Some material
◆ ◆ ◆
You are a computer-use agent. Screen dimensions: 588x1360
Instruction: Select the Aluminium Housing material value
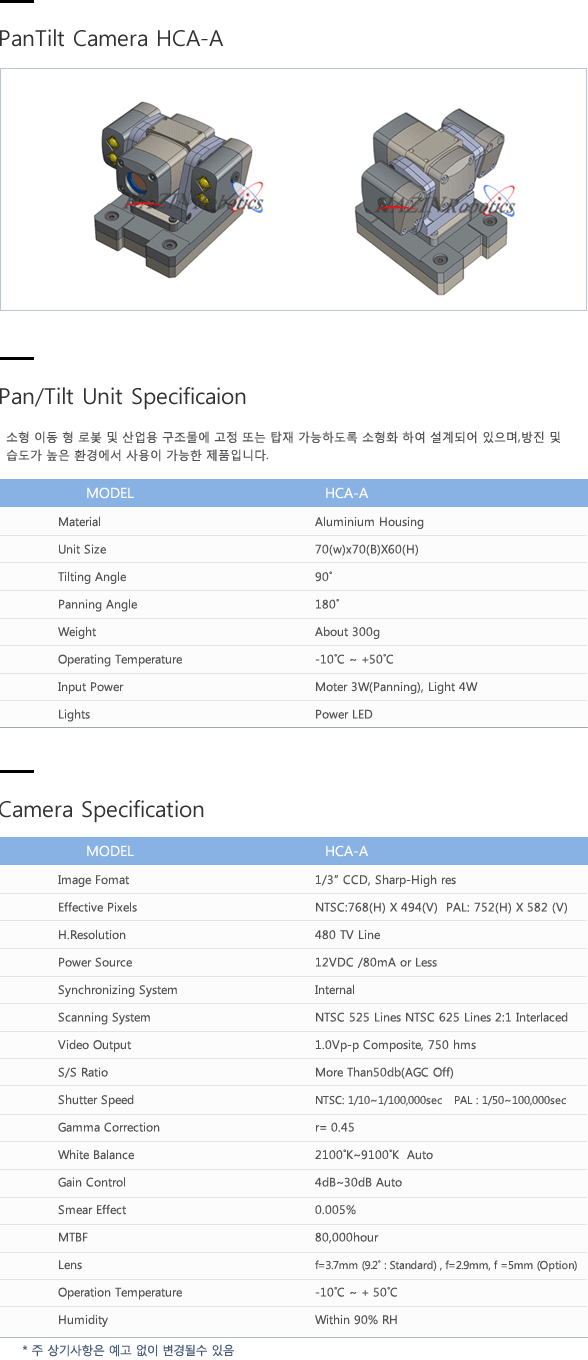[369, 522]
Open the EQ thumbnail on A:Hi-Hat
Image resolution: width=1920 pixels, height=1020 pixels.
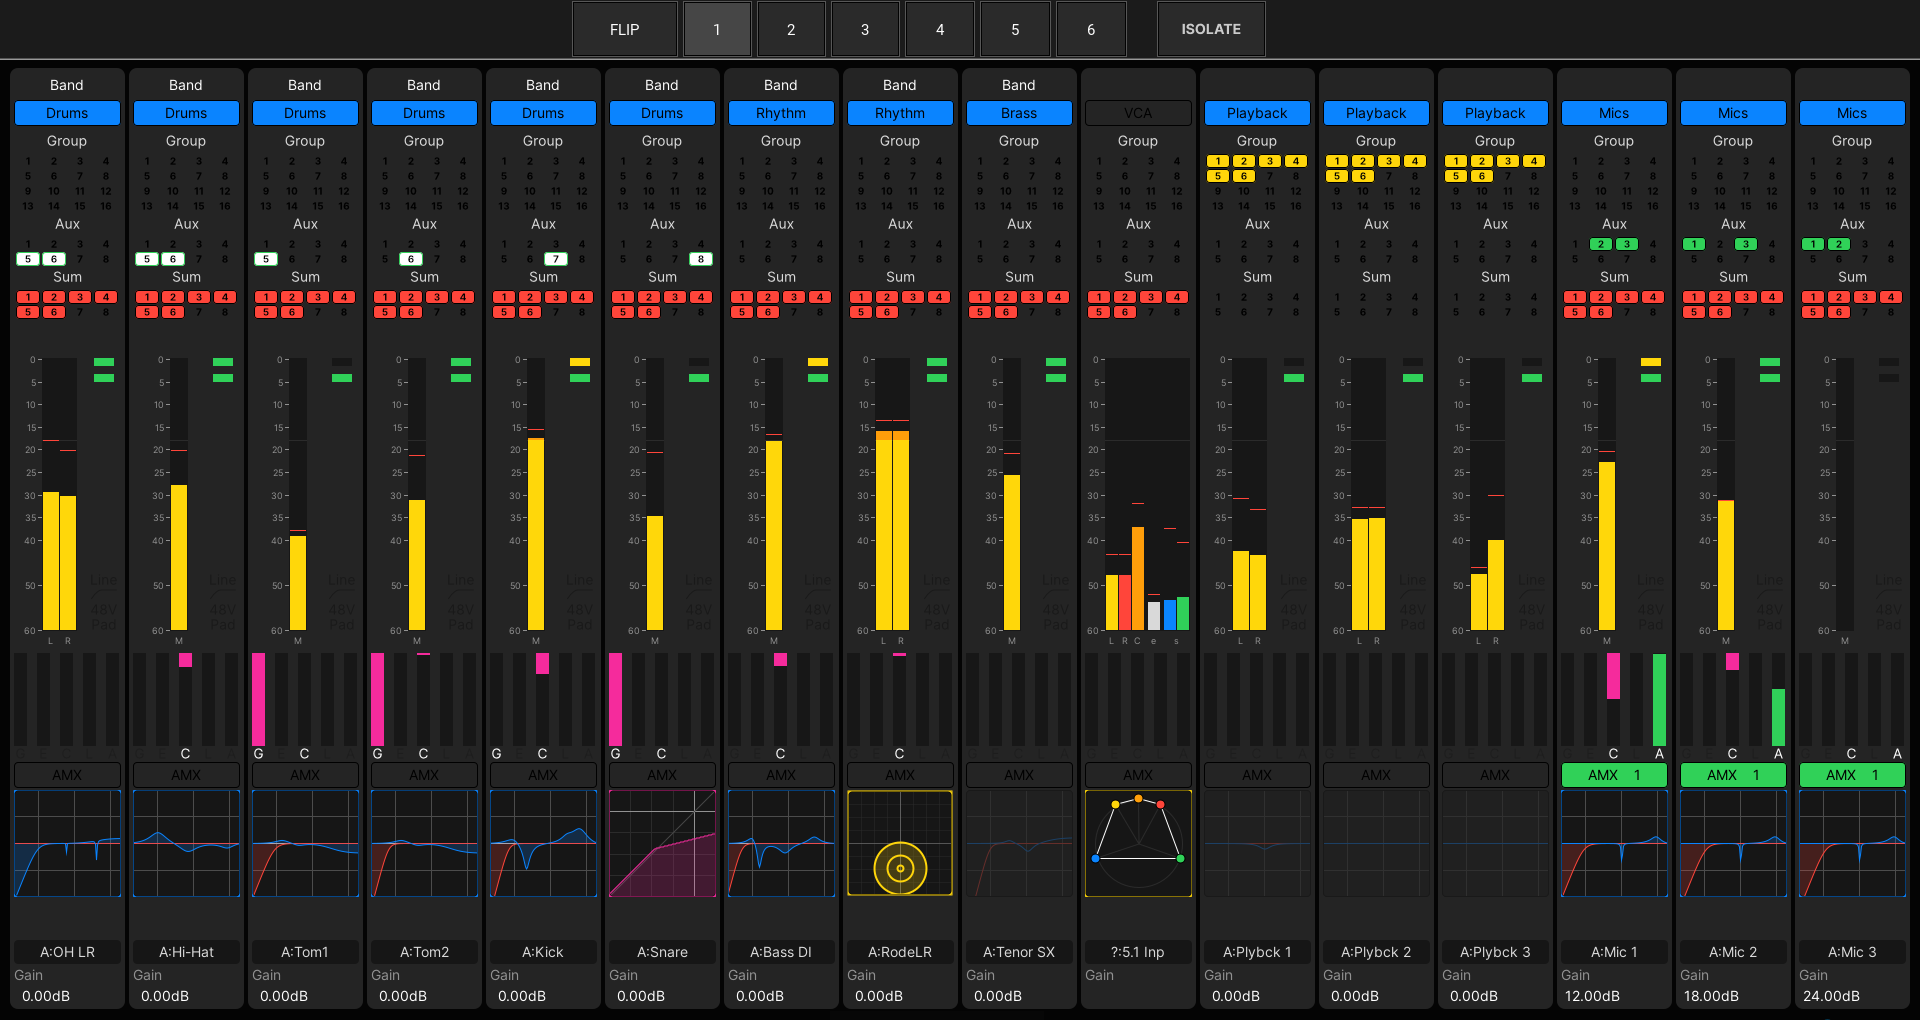186,843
◆ ◆ ◆
Please pull every line of text out of the material above and copy it word for word, leaving the pictures out.

You are a computer-use agent. Screen dimensions: 588x1360
Instruction: Select the Aluminium Housing material value
[369, 522]
Open the EQ thumbnail on A:Hi-Hat
Image resolution: width=1920 pixels, height=1020 pixels.
186,843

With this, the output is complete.